Bien sûr que c’est un hymne au succès, sublimement dialectisée par la confrontation finale avec le champion déchu.
Quant au style de Walsh, s’il est moins décelable que celui d’auteurs ayant une weltanschauung à vendre aux critiques français, il est ici plus éclatant que jamais: la formidable vitalité traduite par un découpage enlevé, l’action permanente dans le cadre, l’intérêt pour l’individu soumis à des appétits de conquête, le mélange des registres qui se joue des conventions, la truculence populiste, un goût de la gaillardise plus gaulois qu’américain et des acteurs en état de grâce (dans ce film et dans La charge fantastique, Errol Flynn est un demi-dieu). A cette époque-là, il est idéalement servi par les techniciens de la Warner en tête desquels figurait le génial monteur Don Siegel.
Cela ne l’a pas empêché de réaliser un classique qui ne se conforme guère à ces caractéristiques mais qui, par l’inextricabilité de son mélange de prosaïsme et d’abstraction, n’en demeure pas moins un des plus grands chefs d’oeuvre du septième art: Aventures en Birmanie, que j’ai revu cet été.
Hello Christophe, heureux de te lire !
Une validation “par défaut”, si l’on peut dire, au sens où c’est tout ce qu’il me reste à regarder, ne voyant pas où se situe l’énonciation du film, son point de vue, sa poétique ou son idéalisme, qui ne voit que de l’agitation menée avec savoir-faire.
Un film qui me vend le rêve américain avec toute sa force expressive ou idéaliste, je suis tout à fait client. Ce n’est pas ce que je ressens ici. Je demande pas des effets de signature ou du stimmung, juste quelque chose qui aspire à être beau. La vitalité chez Hawks est resplendissante par exemple, ça vit, ça respire, c’est séducteur, les personnages sont grands et charismatiques – et pourtant ça ne va pas chercher du côté européen, ça ne prétend à aucune poétique.

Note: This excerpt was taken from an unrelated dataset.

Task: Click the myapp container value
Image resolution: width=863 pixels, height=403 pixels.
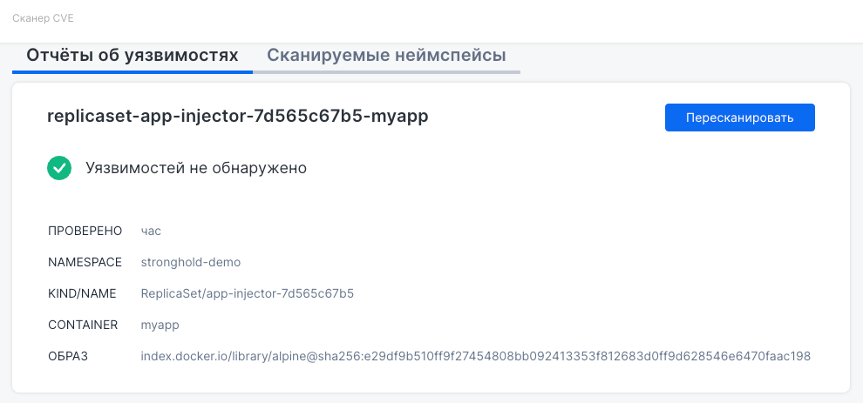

Ici je ne vois que de l’agitation, à laquelle je reconnais sans mal un savoir faire, mais à laquelle je ne trouve aucun goût – c’est de l’occupation savante du cadre et un montage dynamique (mais difficile de faire plus mécanique que ces gauloiseries braillardes). Je ne vois qu’un personnage crâneur et peu ragoûtant (pas de demi-dieu à signaler de mon côté, Flynn ne m’inspire rien du tout) pour lequel j’ai bien du mal à avoir quelconque sympathie et admiration (sinon indirectement et difficilement, par le rejet que suscite ses ennemis).
Bref, comme tu l’auras compris, le film à très mal vieilli pour moi – en le parcourant pour chercher un extrait, l’autre jour, je me suis rendu compte que pas un passage ne me plaisait, même ceux qui avaient fonctionné à la vision. Je crois tout simplement que Walsh ce n’est pas pour moi, moins par rejet d’ailleurs que par incompréhension totale de ce qui est censé y être bien, ou beau, ou désirable… Je note cependant ton film, on est pas à l’abri d’un miracle !

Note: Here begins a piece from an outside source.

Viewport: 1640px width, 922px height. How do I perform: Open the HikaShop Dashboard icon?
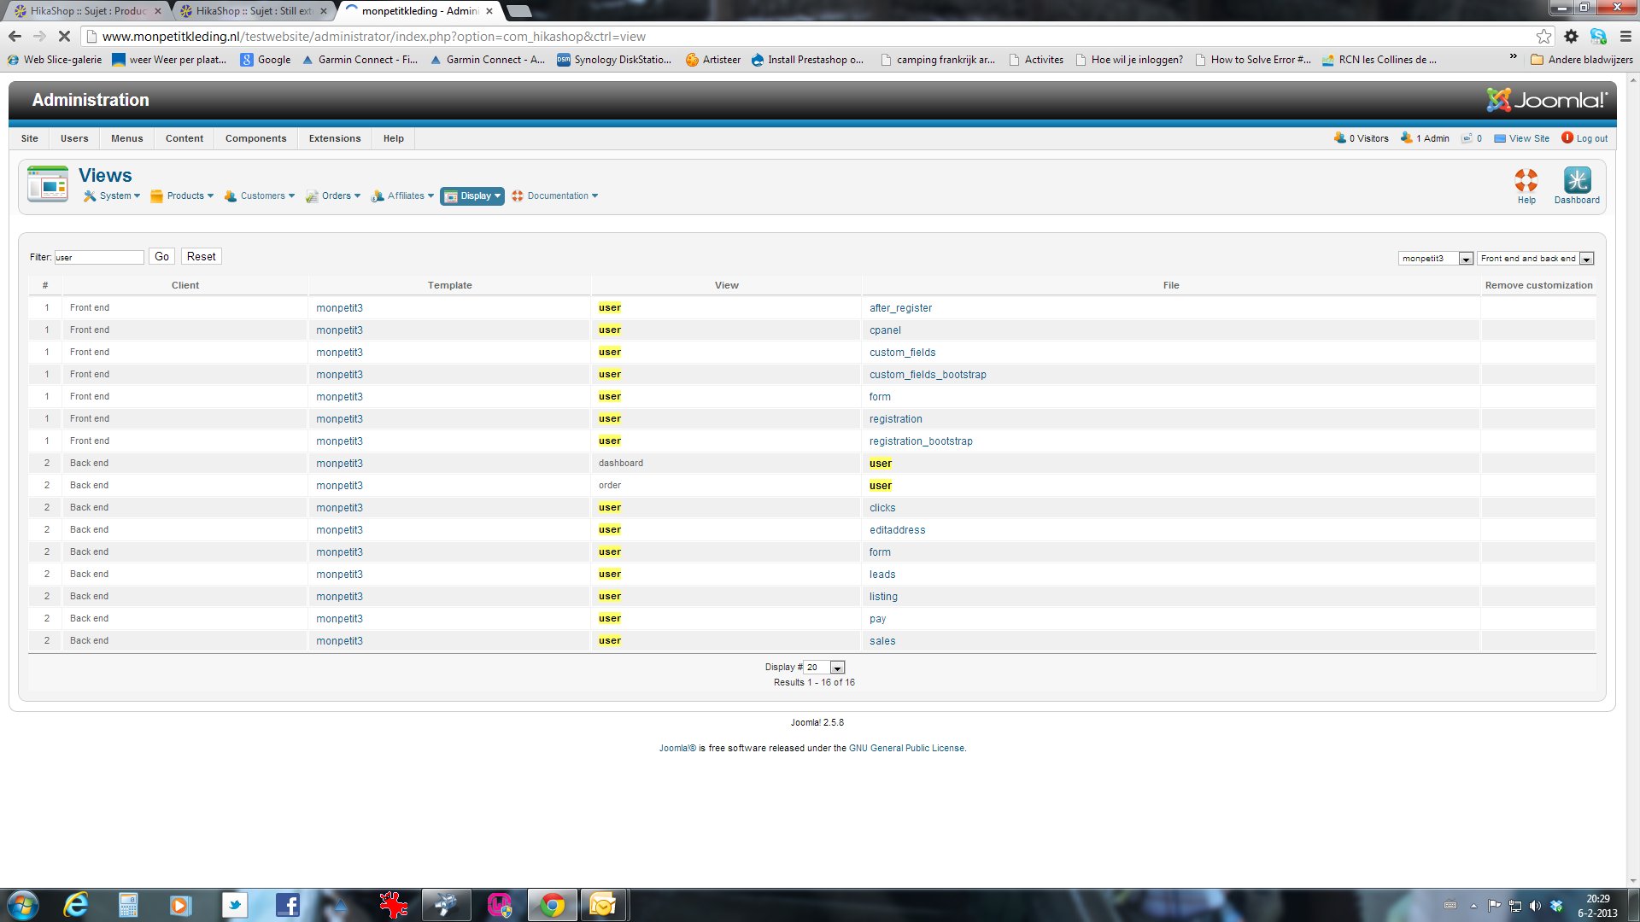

Parce qu’ils ont en plus une substance tragique digne de Shakespeare, La vallée de la peur, L’enfer est à lui voire La charge fantastique ont une grandeur peut-être plus évidente.

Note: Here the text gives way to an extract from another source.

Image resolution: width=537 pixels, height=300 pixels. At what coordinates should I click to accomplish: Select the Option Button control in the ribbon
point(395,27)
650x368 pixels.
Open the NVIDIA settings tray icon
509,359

Maintenant, nos visions diffèrent trop radicalement pour que je crois une réconciliation possible même si suis d’accord avec toi pour l’absence d’énonciation apparente (ce qui rend son cinéma grand aux yeux de ses thuriféraires, cf les mac-mahoniens). Ce que tu dis du puritain Hawks s’applique selon moi bien à mieux à Walsh: “la vitalité est resplendissante, ça vit, ça respire, c’est séducteur, les personnages sont grands et charismatiques”
Non ça m’intéresse vraiment les conseils de films ! Quand y a un grand cinéaste qui me fait rien, ça me donne envie d’essayer encore, j’ai l’impression d’être à l’extérieur d’une fête où tout le monde s’éclate sans savoir comment rentrer…
(Puritain, Hawks ? Peut-être bien, je t’avoue m’être jamais posé la question, qu’est-ce qui te fait dire ça particulièrement ?)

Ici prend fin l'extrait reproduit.